Before we started, we added about a minute of silent, personal prayer to our opening prayer. We first introduced that last week.

For the first half hour, we finished up the chapter on prayer that we had begun last week. We covered sacramentals. These are objects, blessings, etc. that remind us of some religious concept. Examples we discussed from recent experience and objects within the room included the Sign of the Cross, the Crucifix, a statue of Mary, a Rosary and others.

We briefly discussed the practice of maintaining the Blessed Sacrament in the tabernacle behind the altar. We talked about how this is tangible evidence of God’s presence in the church. It is why we genuflect and bow to the altar.

We also discussed Holy Days of Obligation. The class had trouble naming more than one of the six (Christmas was the easy one.) until one student found a list in the back of the textbook.
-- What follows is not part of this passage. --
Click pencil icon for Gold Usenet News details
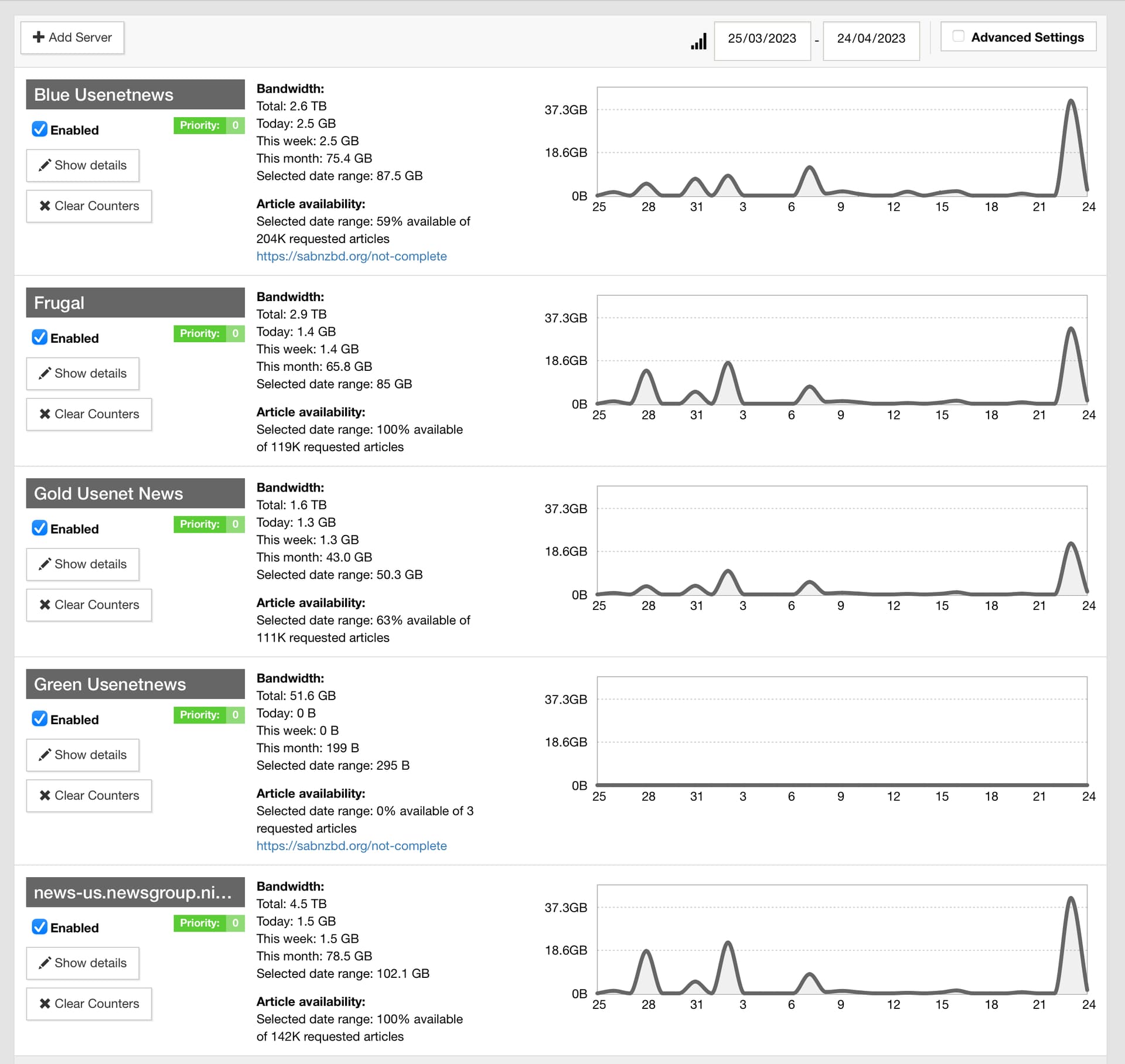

Sly dog!

In case you are wondering yourself, the complete list is:

  • Solemnity of Mary Jan 1
  • Feast of the Ascension 40 days after Easter
  • Feast of the Assumption Aug 15
  • All Saints Day Nov 1
  • Feast of the Immaculate Conception Dec 8
  • Christmas Dec 25

(I wonder whatever happened to the Feast of the Annunciation on March 25? That was one of the HDBs when I was growing up.)

The second half of the class was a “quiz bowl” that covered material we had taught since September. We split them up into four teams of 4-5 students each. We allowed them to consult with each other and also reference the textbook, but didn’t give them much time to look up something.  It was great to see the class lively and engaged. However, it was also somewhat disheartening to realize how little many of the students have retained from material we have covered and reviewed several times.

For example, there is no good reason why a team of five students shouldn’t be able to name the three parts of the Holy Trinity without having to look it up.

Other “easy” questions that we have covered repeatedly in different forms, but gave multiple teams difficulty,  included:

Name the three Sacraments of Initiation. (Baptism, Confirmation and Eucharist)

What is the sacrament by which man is made a priest or deacon? (Holy Orders)

Name three of the twelve apostles.

There are four key symbols of Baptism. Name three of them. (Holy Water, white garment, Sacred Chrism and a candle.)

What is the first season of the Church’s liturgical year? (Advent)

What is the only Sacrament of Initiation we can receive over and over again? (Eucharist)

We probably need to re-evaluate our teaching methods. If the students are not retaining the material — even after lively and engaged discussions — then we’re just wasting everybody’s time.

Any ideas?

By the way, we have backed off on our original plan to have the students read the Gospel of Matthew throughout the year. We simply do not have time to review and discuss it in class.  It may (or may not) have been a good idea in concept, but it just hasn’t worked in the roughly 50 minutes we spend together each week.